* **Goal of the exercise**:
Which lines of the entries below hold the word "screenshot"? Report each of them.

* **Exercise material**:
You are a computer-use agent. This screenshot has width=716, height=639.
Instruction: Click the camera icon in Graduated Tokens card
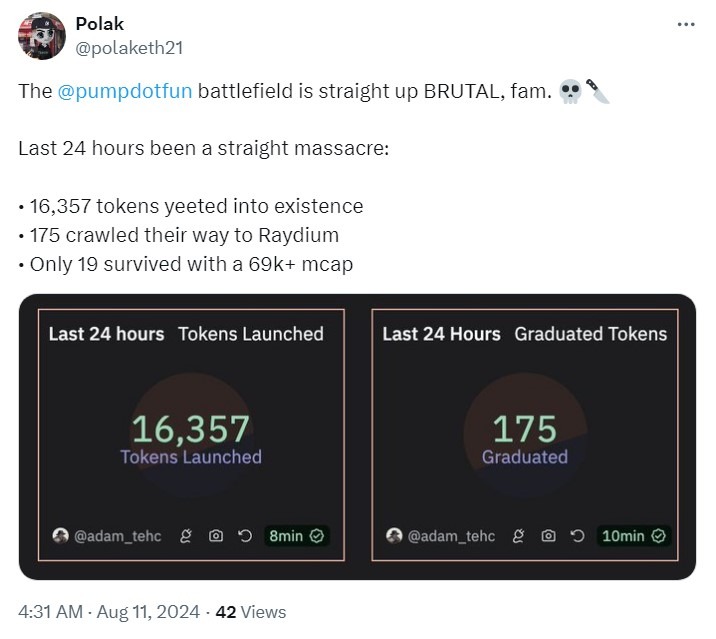[x=548, y=536]
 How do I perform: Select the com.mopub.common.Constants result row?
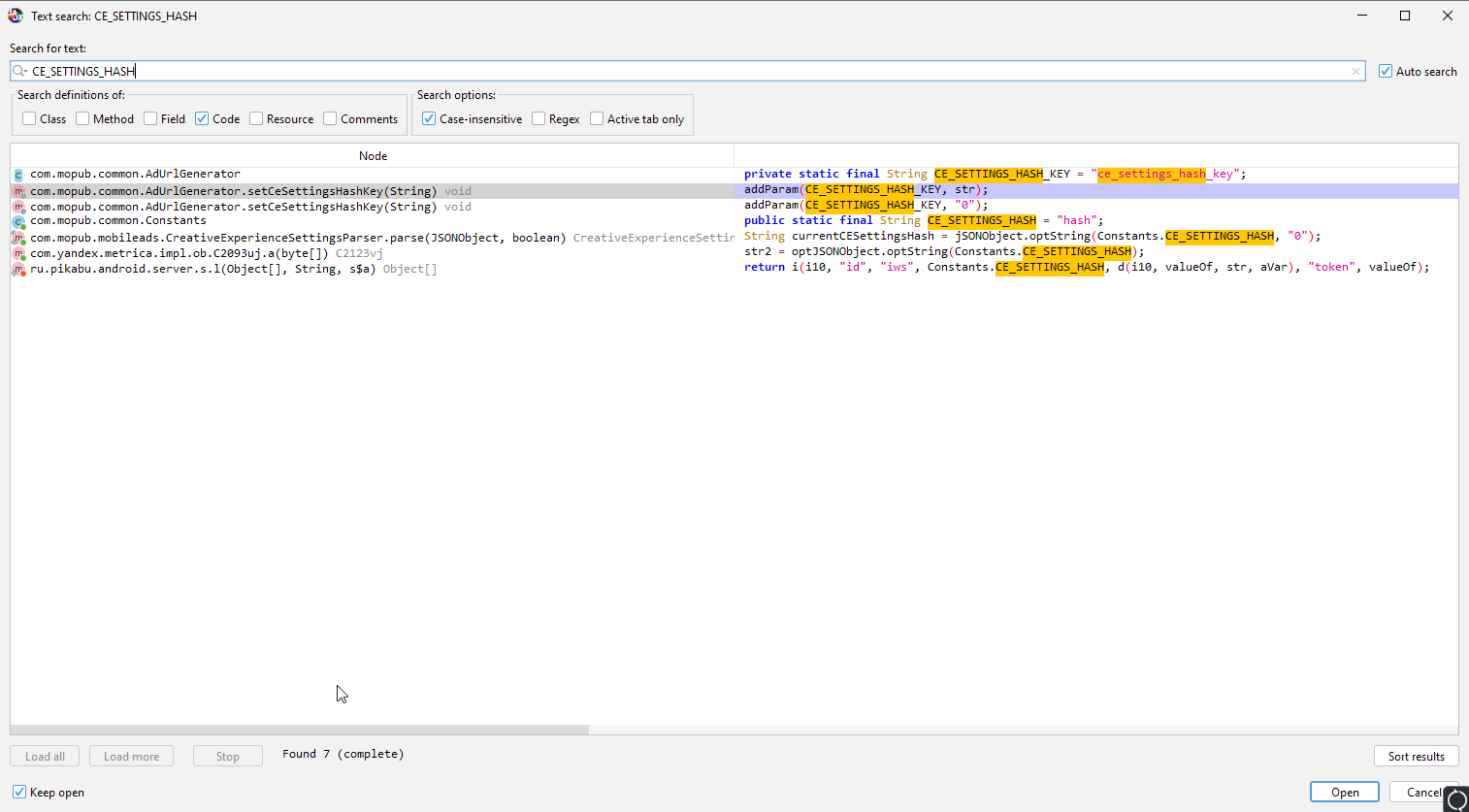[118, 220]
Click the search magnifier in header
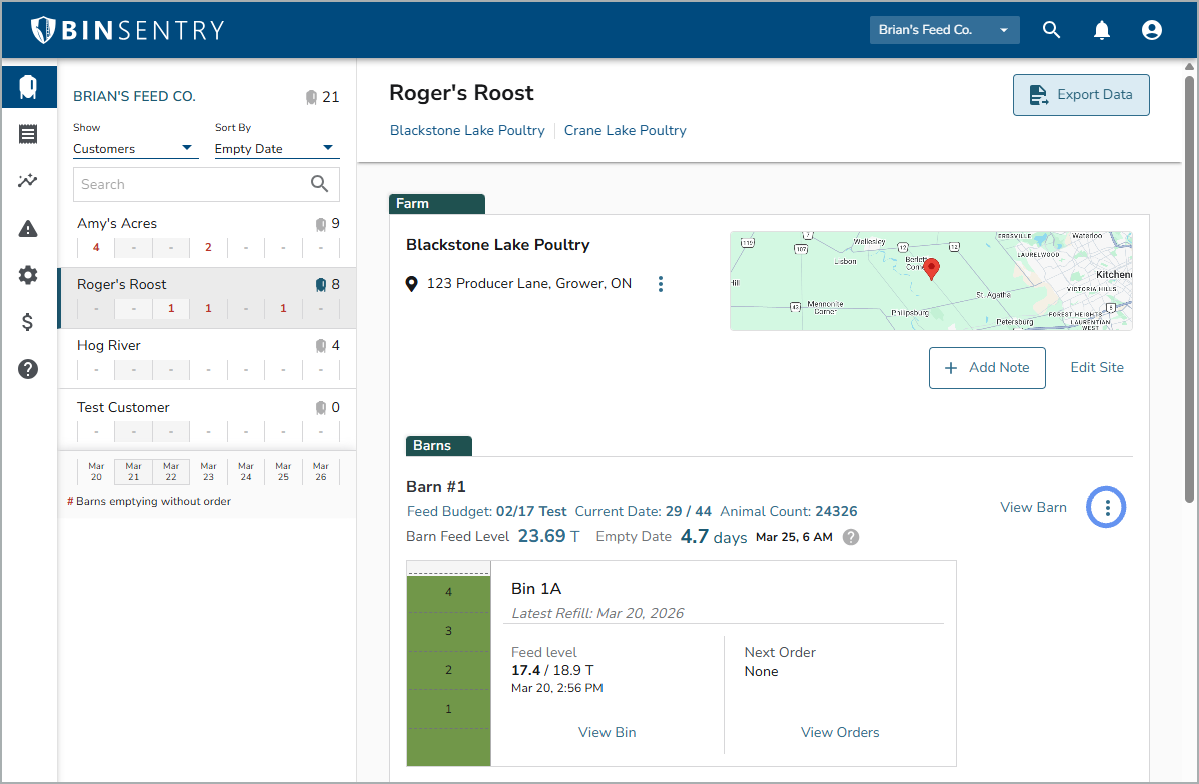Viewport: 1199px width, 784px height. tap(1051, 30)
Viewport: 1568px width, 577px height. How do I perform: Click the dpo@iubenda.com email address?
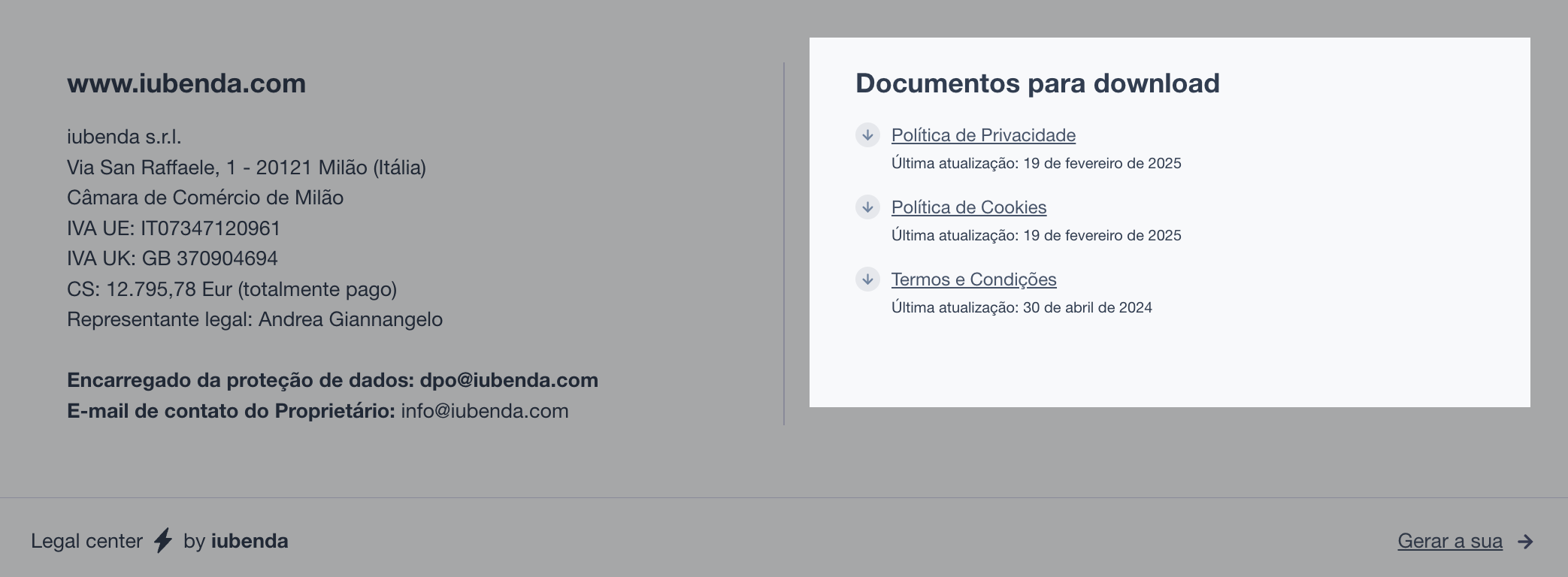[x=509, y=380]
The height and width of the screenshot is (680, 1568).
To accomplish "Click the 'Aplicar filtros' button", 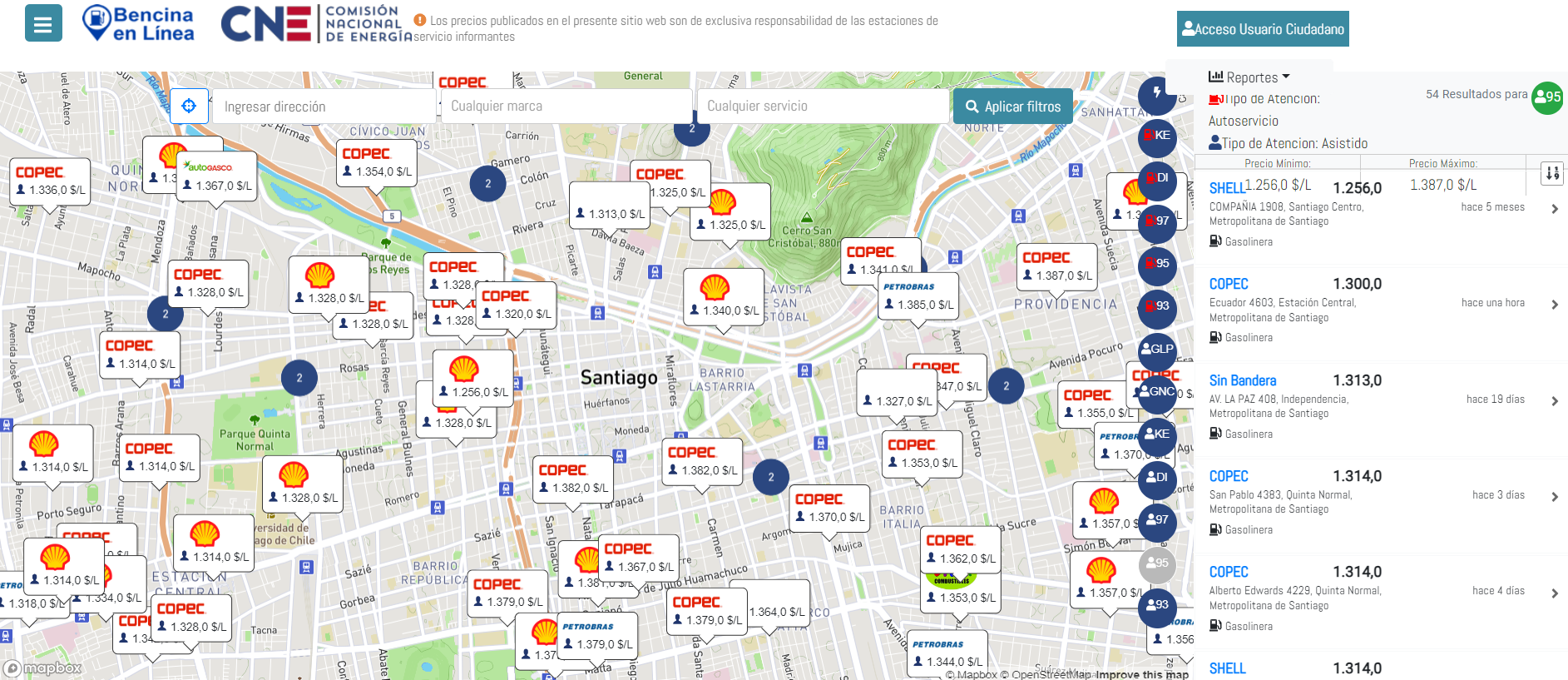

* **Written response**:
You are a computer-use agent. This screenshot has width=716, height=639.
The height and width of the screenshot is (680, 1568).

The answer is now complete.